ASSIGNED TASK> In the entries below, every line with the string "link" is to be reported.

Saved data entries:

_ _ _

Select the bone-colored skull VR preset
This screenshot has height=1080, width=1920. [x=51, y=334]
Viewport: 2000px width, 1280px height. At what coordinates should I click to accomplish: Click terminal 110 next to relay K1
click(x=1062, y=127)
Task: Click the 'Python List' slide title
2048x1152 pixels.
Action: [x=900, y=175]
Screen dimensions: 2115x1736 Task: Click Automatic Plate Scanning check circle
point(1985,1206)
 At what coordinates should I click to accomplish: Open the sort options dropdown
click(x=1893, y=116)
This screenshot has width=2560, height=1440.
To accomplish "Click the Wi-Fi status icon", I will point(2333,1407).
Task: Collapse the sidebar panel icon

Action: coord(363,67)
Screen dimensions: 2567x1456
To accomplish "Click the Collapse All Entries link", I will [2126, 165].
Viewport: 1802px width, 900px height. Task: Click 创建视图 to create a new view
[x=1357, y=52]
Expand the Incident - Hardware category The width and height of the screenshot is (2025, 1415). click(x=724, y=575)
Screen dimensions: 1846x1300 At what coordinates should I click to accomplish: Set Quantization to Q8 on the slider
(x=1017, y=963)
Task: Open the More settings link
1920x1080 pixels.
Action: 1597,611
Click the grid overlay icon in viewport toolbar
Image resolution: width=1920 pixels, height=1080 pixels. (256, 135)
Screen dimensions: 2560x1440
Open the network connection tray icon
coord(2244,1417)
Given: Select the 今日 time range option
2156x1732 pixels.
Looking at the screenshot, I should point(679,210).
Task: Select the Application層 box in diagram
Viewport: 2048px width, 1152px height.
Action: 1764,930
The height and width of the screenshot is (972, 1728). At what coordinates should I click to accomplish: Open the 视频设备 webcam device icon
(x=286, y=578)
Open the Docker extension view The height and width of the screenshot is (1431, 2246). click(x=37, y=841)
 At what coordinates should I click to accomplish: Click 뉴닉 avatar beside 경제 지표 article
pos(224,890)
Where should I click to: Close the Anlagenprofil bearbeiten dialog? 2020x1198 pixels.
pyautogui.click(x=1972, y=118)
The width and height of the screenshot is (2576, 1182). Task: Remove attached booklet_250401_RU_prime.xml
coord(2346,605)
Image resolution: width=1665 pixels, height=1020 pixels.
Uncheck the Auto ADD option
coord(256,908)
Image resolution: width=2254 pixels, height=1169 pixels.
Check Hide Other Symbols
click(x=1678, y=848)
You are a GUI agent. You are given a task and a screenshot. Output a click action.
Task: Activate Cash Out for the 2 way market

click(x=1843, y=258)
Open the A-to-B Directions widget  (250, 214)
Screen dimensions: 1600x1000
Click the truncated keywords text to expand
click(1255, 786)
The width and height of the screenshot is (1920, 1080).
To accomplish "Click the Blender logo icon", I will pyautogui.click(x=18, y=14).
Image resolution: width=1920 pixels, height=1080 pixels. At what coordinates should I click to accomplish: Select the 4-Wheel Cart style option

_ _ _

YOUR RESPONSE>
To accomplish "Click the Collapse All Entries link", I will [2126, 165].
Task: Open the More settings link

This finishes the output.